Born April 22, 1592, Herrenberg, Wüttemberg, died October 23, 1635, Tübingen; created an adding machine preceding that of Pascal, and using logarithms of Napier, it could perform multiplication and division.
Wilhelm Schickard was professor of Hebrew, professor of Oriental languages, professor of mathematics, professor of astronomy, professor of geography, and, in his spare time, a Protestant minister in the German town of Tübingen during the early 1600s. He has been compared to Leonardo da Vinci in that both had far-ranging interests and inquiring minds. Besides being an excellent mathematician who developed some methods that were still in use well into the nineteenth century, he was a good painter, a good enough mechanic to construct his own astronomical instruments, and an engraver skilled enough to provide some of the copper plates used to illustrate Kepler's great work Harmonices Mundi.
It is known that Schickard and Kepler not only knew each other well but also collaborated on several occasions. It was one of these joint efforts that resulted in Schickard's producing the first really workable mechanical adding machine. Kepler and Schickard were both born in the same town; they shared an interest in mathematics and astronomy, and both had associations with Tübingen University. It was only natural that they saw each other whenever possible, and wrote back and forth discussing the problems each was attempting to solve. When Kepler's mother was accused of being a witch and thrown into jail, Kepler returned to Tübingen to help in her defense and, while there, was known to have associated with Schickard. Kepler and Schickard were known to have discussed John Napier's various inventions as early as 1617. During Kepler's stay in Tübingen he shared with Schickard some results he had obtained using Napier's "bones" and logarithms. This seems to have inspired Schickard to consider the design of a machine that would incorporate both a set of Napier's "bones" and a mechanism to add up the partial products they produced in order to completely automate the multiplication process. On September 20, 1623, Schickard wrote to Kepler saying (in translation):
What you have done in a logistical way (i.e., by calculation), I have just tried to do by mechanics. I have constructed a machine consisting of eleven complete and six incomplete (actually "mutilated") sprocket wheels which can calculate. You would burst out laughing if you were present to see how it carries by itself from one column of tens to the next or borrows from them during subtraction.
Kepler must have written back asking for a copy of the machine for himself because, on February 25, 1624, Schickard again wrote to Kepler giving a careful description of the use of the machine, together with several drawings showing its construction. He also told Kepler that a second machine, which was being made for his use, had been accidentally destroyed when a fire leveled the house of a workman Schickard had hired to do the final construction.
These two letters, both of which were found in Kepler's papers, give evidence that Schickard actually constructed such a machine.

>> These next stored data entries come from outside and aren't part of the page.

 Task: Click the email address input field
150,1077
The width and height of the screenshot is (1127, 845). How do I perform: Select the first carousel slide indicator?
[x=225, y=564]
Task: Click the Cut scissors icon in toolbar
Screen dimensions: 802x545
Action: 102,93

However, the drawings of the machine had been lost and no one had the slightest idea of what the machine looked like or how it performed its arithmetic. Then some scholars who were attempting to put together a complete collection of Kepler's works were led to investigate the library of the Pulkovo Observatory near Leningrad. While searching through a copy of Kepler's Rudolphine Tables, they found a slip of paper which had seemingly been used as a bookmark. It was this slip of paper which contained Schickard's original drawings of the machine.

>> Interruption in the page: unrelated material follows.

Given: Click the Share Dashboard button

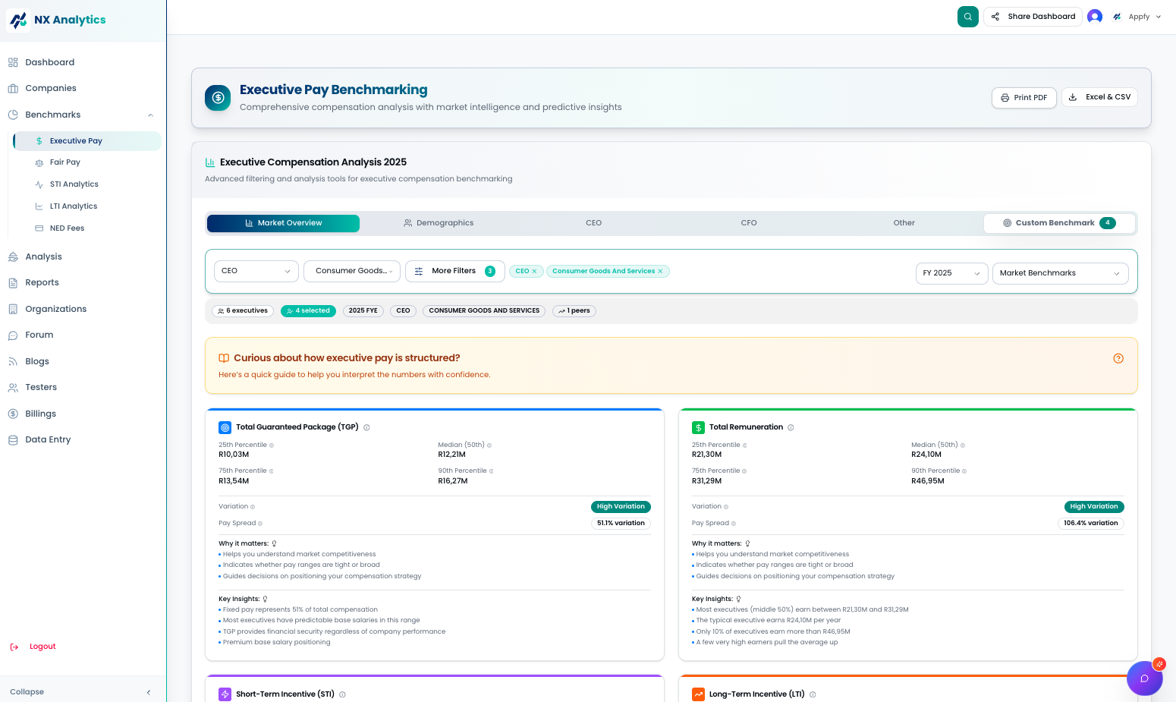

Little detail can be seen, but with the hints given in the letters it became possible to reconstruct the machine. The reconstruction was done by Professor Bruno Baron von Freytag Loringhoff, now retired from the post of professor of philosophy at the University of Tübingen. The baron was able to figure out the details of the machine because, among other things, he is an expert on the techniques used by seventeenth-century clockmakers. This reconstruction was featured on a stamp issued by West Germany in 1971 to honor the 350th year of its invention.

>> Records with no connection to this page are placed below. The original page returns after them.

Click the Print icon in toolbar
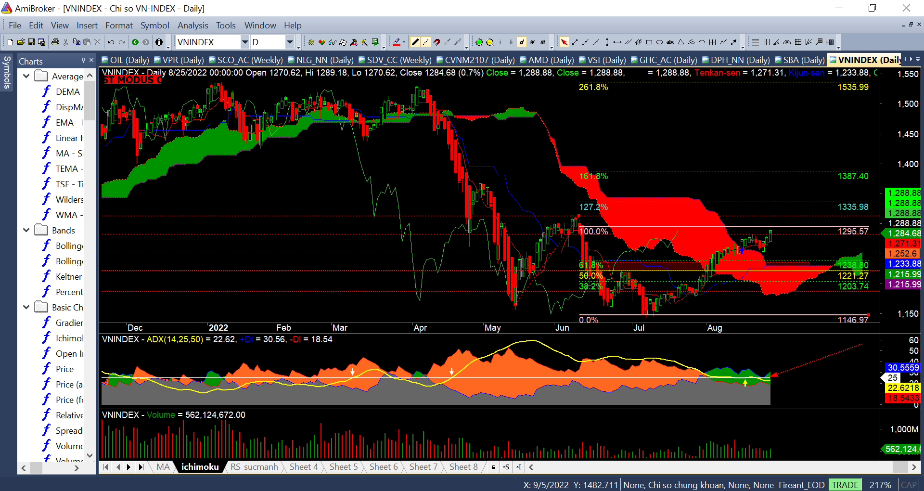This screenshot has height=491, width=924. coord(55,42)
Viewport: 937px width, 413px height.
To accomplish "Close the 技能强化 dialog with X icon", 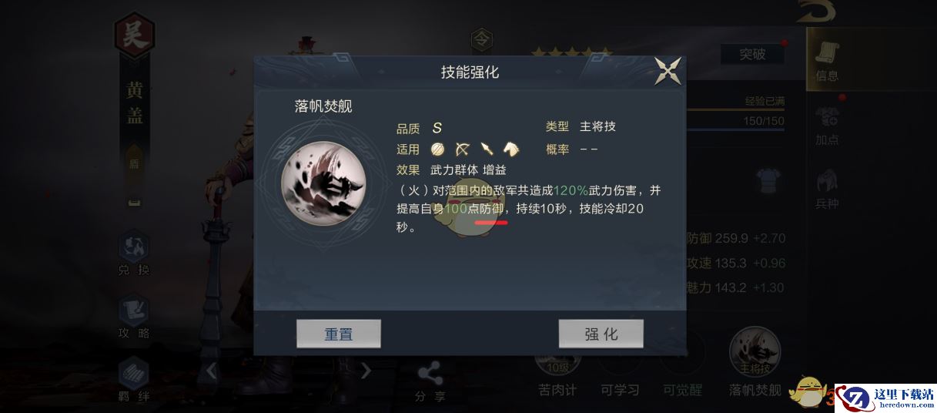I will pyautogui.click(x=668, y=72).
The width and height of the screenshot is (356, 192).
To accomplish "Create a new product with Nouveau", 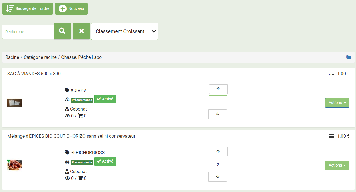I will [71, 9].
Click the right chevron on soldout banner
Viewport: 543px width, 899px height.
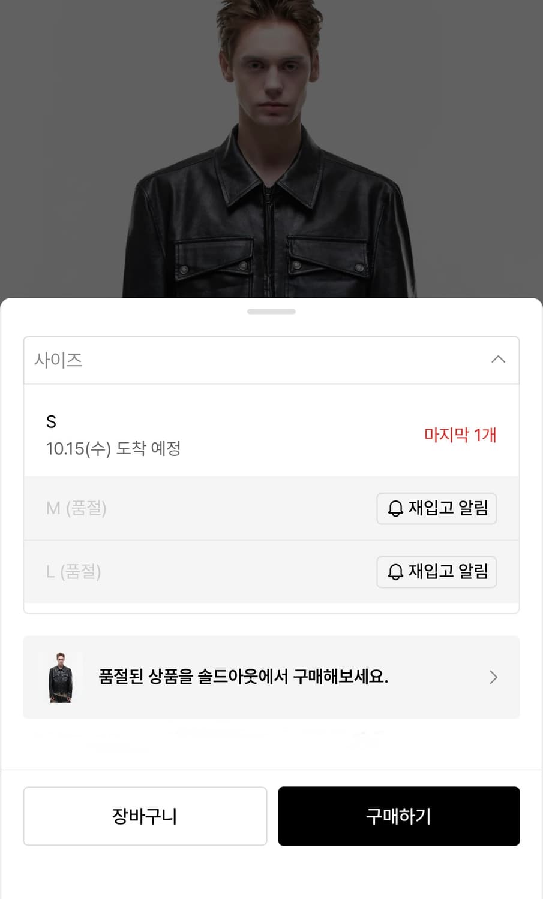point(493,677)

In the stamp illustration, the upper part of the machine is set to show the number 100722 being multiplied by 4. The result of this multiplication would be added to the accumulator, using the lower portion of the machine. The upper part is simply a set of Napier's "bones" (multiplication tables) drawn on cylinders in such a way that any particular "bone" may be selected by turning the small dials in Schickard's drawing. Moving the horizontal slides would expose different sections of the "bones" to show any single-digit multiple of the selected number; the fourth multiple is shown exposed in the stamp illustration. The very bottom of the machine contains a simple aide-memoire. By turning the small knobs it was possible to make any number appear through the little windows, eliminating the need to have pen, ink, and paper handy to note down any intermediate results in the computation.
The mechanism used to effect a carry from one digit to the next was very simple and reliable in operation. Every time an accumulator wheel rotated through a complete turn, a single tooth would catch in an intermediate wheel and cause the next highest digit in the accumulator to be increased by one. This simple-looking device actually presents a host of problems to anyone attempting to construct an adding machine based on this principle. The major problem is caused by the fact that the single tooth must enter into the teeth of the intermediate wheel, rotate it 36 degrees (one tenth of a revolution), and exit from the teeth, all while only rotating 36 degrees itself. The most elementary solution to this problem consists of the intermediate wheel being, in effect, two different gears, one with long and one with short teeth, together with a spring-loaded detente (much like the pointer used on the big wheel of the gambling game generally known as crown and anchor) which would allow the gears to stop only in specific locations. It is not known if Schickard used this exact mechanism, but it certainly works well on the reproductions constructed by von Freytag Loringhoff.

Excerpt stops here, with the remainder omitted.